▸ **WORK INSTRUCTIONS**: Write out all the data again, exactly.

[Stored data entries]
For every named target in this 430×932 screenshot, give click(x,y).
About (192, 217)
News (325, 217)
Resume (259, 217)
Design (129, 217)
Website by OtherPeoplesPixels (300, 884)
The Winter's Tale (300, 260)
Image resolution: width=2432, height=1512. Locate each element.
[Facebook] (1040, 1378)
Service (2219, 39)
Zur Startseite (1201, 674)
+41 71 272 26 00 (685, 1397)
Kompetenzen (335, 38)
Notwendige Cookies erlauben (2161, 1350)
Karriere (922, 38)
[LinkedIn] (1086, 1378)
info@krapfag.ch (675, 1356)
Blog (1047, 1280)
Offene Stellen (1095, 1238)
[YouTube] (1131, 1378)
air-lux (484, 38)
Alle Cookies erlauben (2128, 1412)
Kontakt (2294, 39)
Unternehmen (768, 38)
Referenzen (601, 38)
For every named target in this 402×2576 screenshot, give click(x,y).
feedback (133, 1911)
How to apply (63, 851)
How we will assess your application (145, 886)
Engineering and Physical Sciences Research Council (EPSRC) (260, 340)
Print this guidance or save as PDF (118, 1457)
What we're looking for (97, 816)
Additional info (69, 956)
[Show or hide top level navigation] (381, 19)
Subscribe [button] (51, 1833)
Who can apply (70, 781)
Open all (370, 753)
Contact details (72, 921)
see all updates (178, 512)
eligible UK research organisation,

▸ **COMPLETED TASK**:
For every named target in this 430×932 screenshot, give click(x,y).
About (192, 217)
News (325, 217)
Resume (259, 217)
Design (129, 217)
Website by OtherPeoplesPixels (300, 884)
The Winter's Tale (300, 260)
Image resolution: width=2432, height=1512. Locate each element.
[Facebook] (1040, 1378)
Service (2219, 39)
Zur Startseite (1201, 674)
+41 71 272 26 00 (685, 1397)
Kompetenzen (335, 38)
Notwendige Cookies erlauben (2161, 1350)
Karriere (922, 38)
[LinkedIn] (1086, 1378)
info@krapfag.ch (675, 1356)
Blog (1047, 1280)
Offene Stellen (1095, 1238)
[YouTube] (1131, 1378)
air-lux (484, 38)
Alle Cookies erlauben (2128, 1412)
Kontakt (2294, 39)
Unternehmen (768, 38)
Referenzen (601, 38)
For every named target in this 402×2576 screenshot, give click(x,y).
feedback (133, 1911)
How to apply (63, 851)
How we will assess your application (145, 886)
Engineering and Physical Sciences Research Council (EPSRC) (260, 340)
Print this guidance or save as PDF (118, 1457)
What we're looking for (97, 816)
Additional info (69, 956)
[Show or hide top level navigation] (381, 19)
Subscribe [button] (51, 1833)
Who can apply (70, 781)
Open all (370, 753)
Contact details (72, 921)
see all updates (178, 512)
eligible UK research organisation,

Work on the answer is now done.